SUPPLIED ENTRIES >>
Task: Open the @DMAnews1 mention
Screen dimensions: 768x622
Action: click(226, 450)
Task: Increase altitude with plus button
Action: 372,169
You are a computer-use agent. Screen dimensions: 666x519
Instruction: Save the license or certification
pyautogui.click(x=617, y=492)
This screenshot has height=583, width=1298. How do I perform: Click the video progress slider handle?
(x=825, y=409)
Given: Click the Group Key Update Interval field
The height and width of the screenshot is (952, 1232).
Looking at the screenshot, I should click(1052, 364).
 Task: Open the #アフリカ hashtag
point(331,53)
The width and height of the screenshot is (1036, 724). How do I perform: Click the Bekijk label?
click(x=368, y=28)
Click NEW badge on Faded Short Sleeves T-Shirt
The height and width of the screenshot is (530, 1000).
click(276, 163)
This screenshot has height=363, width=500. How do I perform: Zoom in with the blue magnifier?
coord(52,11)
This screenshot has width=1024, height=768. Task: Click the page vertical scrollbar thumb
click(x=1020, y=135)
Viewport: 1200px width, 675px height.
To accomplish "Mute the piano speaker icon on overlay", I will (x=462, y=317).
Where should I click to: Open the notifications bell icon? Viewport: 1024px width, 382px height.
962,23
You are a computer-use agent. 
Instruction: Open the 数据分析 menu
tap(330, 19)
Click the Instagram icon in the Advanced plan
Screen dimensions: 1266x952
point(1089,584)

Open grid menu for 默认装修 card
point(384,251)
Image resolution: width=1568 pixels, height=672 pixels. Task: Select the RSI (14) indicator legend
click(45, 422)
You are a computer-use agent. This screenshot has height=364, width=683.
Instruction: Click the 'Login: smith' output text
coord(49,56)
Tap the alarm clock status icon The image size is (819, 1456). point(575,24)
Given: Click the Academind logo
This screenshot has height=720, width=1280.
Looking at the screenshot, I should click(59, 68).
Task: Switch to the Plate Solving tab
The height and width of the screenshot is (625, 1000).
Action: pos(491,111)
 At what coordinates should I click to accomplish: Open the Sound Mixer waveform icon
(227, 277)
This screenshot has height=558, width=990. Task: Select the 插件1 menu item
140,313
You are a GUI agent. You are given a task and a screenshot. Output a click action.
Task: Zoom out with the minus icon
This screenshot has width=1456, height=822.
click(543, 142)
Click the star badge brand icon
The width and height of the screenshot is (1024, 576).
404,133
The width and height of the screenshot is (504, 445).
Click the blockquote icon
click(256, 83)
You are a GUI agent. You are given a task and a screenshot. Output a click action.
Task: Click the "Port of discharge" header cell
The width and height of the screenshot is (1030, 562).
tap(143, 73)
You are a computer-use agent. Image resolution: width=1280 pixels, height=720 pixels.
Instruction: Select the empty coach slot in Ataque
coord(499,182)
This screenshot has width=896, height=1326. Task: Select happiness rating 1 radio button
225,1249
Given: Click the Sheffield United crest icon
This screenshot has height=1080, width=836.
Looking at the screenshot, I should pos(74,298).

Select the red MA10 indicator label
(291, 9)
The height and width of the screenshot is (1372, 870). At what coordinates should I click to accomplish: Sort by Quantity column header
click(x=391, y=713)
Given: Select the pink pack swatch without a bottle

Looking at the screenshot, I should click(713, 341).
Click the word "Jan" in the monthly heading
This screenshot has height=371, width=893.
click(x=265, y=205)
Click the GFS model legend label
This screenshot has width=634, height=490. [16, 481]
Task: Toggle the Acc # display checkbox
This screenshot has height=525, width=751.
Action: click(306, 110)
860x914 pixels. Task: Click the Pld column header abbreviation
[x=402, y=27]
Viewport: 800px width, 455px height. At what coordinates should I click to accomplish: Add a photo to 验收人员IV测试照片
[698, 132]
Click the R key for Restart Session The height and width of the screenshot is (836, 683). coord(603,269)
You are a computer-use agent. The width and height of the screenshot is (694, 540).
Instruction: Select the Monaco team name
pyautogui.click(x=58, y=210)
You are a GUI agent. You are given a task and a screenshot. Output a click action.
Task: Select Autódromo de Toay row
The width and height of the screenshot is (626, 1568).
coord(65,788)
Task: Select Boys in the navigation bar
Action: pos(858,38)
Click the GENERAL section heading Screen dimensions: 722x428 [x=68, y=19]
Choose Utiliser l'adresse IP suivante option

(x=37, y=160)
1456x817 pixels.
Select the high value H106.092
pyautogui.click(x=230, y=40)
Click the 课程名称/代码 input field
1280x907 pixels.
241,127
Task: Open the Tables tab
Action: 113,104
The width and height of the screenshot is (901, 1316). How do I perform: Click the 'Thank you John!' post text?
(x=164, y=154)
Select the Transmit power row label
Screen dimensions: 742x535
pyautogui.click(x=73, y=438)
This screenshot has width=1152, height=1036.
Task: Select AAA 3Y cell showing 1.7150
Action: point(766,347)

WHAT NEEDS TO BE DONE >> Go through the material and write each line out again exactly.

ANSWER SPACE >>
Task: Open the @DMAnews1 mention
Screen dimensions: 768x622
Action: click(226, 450)
Task: Increase altitude with plus button
Action: 372,169
You are a computer-use agent. Screen dimensions: 666x519
Instruction: Save the license or certification
pyautogui.click(x=617, y=492)
This screenshot has height=583, width=1298. How do I perform: Click the video progress slider handle?
(x=825, y=409)
Given: Click the Group Key Update Interval field
The height and width of the screenshot is (952, 1232).
Looking at the screenshot, I should click(1052, 364).
 Task: Open the #アフリカ hashtag
point(331,53)
The width and height of the screenshot is (1036, 724). How do I perform: Click the Bekijk label?
click(x=368, y=28)
Click NEW badge on Faded Short Sleeves T-Shirt
The height and width of the screenshot is (530, 1000).
click(276, 163)
This screenshot has height=363, width=500. How do I perform: Zoom in with the blue magnifier?
coord(52,11)
This screenshot has width=1024, height=768. Task: Click the page vertical scrollbar thumb
click(x=1020, y=135)
Viewport: 1200px width, 675px height.
To accomplish "Mute the piano speaker icon on overlay", I will (x=462, y=317).
Where should I click to: Open the notifications bell icon? Viewport: 1024px width, 382px height.
962,23
You are a computer-use agent. 
Instruction: Open the 数据分析 menu
tap(330, 19)
Click the Instagram icon in the Advanced plan
Screen dimensions: 1266x952
point(1089,584)

Open grid menu for 默认装修 card
point(384,251)
Image resolution: width=1568 pixels, height=672 pixels. Task: Select the RSI (14) indicator legend
click(45, 422)
You are a computer-use agent. This screenshot has height=364, width=683.
Instruction: Click the 'Login: smith' output text
coord(49,56)
Tap the alarm clock status icon The image size is (819, 1456). point(575,24)
Given: Click the Academind logo
This screenshot has height=720, width=1280.
Looking at the screenshot, I should click(59, 68).
Task: Switch to the Plate Solving tab
The height and width of the screenshot is (625, 1000).
Action: pos(491,111)
 At what coordinates should I click to accomplish: Open the Sound Mixer waveform icon
(227, 277)
This screenshot has height=558, width=990. Task: Select the 插件1 menu item
140,313
You are a GUI agent. You are given a task and a screenshot. Output a click action.
Task: Zoom out with the minus icon
This screenshot has width=1456, height=822.
click(543, 142)
Click the star badge brand icon
The width and height of the screenshot is (1024, 576).
404,133
The width and height of the screenshot is (504, 445).
Click the blockquote icon
click(256, 83)
You are a GUI agent. You are given a task and a screenshot. Output a click action.
Task: Click the "Port of discharge" header cell
The width and height of the screenshot is (1030, 562).
tap(143, 73)
You are a computer-use agent. Image resolution: width=1280 pixels, height=720 pixels.
Instruction: Select the empty coach slot in Ataque
coord(499,182)
This screenshot has width=896, height=1326. Task: Select happiness rating 1 radio button
225,1249
Given: Click the Sheffield United crest icon
This screenshot has height=1080, width=836.
Looking at the screenshot, I should pos(74,298).

Select the red MA10 indicator label
(291, 9)
The height and width of the screenshot is (1372, 870). At what coordinates should I click to accomplish: Sort by Quantity column header
click(x=391, y=713)
Given: Select the pink pack swatch without a bottle

Looking at the screenshot, I should click(713, 341).
Click the word "Jan" in the monthly heading
This screenshot has height=371, width=893.
click(x=265, y=205)
Click the GFS model legend label
This screenshot has width=634, height=490. [16, 481]
Task: Toggle the Acc # display checkbox
This screenshot has height=525, width=751.
Action: click(306, 110)
860x914 pixels. Task: Click the Pld column header abbreviation
[x=402, y=27]
Viewport: 800px width, 455px height. At what coordinates should I click to accomplish: Add a photo to 验收人员IV测试照片
[698, 132]
Click the R key for Restart Session The height and width of the screenshot is (836, 683). coord(603,269)
You are a computer-use agent. The width and height of the screenshot is (694, 540).
Instruction: Select the Monaco team name
pyautogui.click(x=58, y=210)
You are a GUI agent. You are given a task and a screenshot. Output a click action.
Task: Select Autódromo de Toay row
The width and height of the screenshot is (626, 1568).
coord(65,788)
Task: Select Boys in the navigation bar
Action: pos(858,38)
Click the GENERAL section heading Screen dimensions: 722x428 [x=68, y=19]
Choose Utiliser l'adresse IP suivante option

(x=37, y=160)
1456x817 pixels.
Select the high value H106.092
pyautogui.click(x=230, y=40)
Click the 课程名称/代码 input field
1280x907 pixels.
241,127
Task: Open the Tables tab
Action: 113,104
The width and height of the screenshot is (901, 1316). How do I perform: Click the 'Thank you John!' post text?
(x=164, y=154)
Select the Transmit power row label
Screen dimensions: 742x535
pyautogui.click(x=73, y=438)
This screenshot has width=1152, height=1036.
Task: Select AAA 3Y cell showing 1.7150
Action: point(766,347)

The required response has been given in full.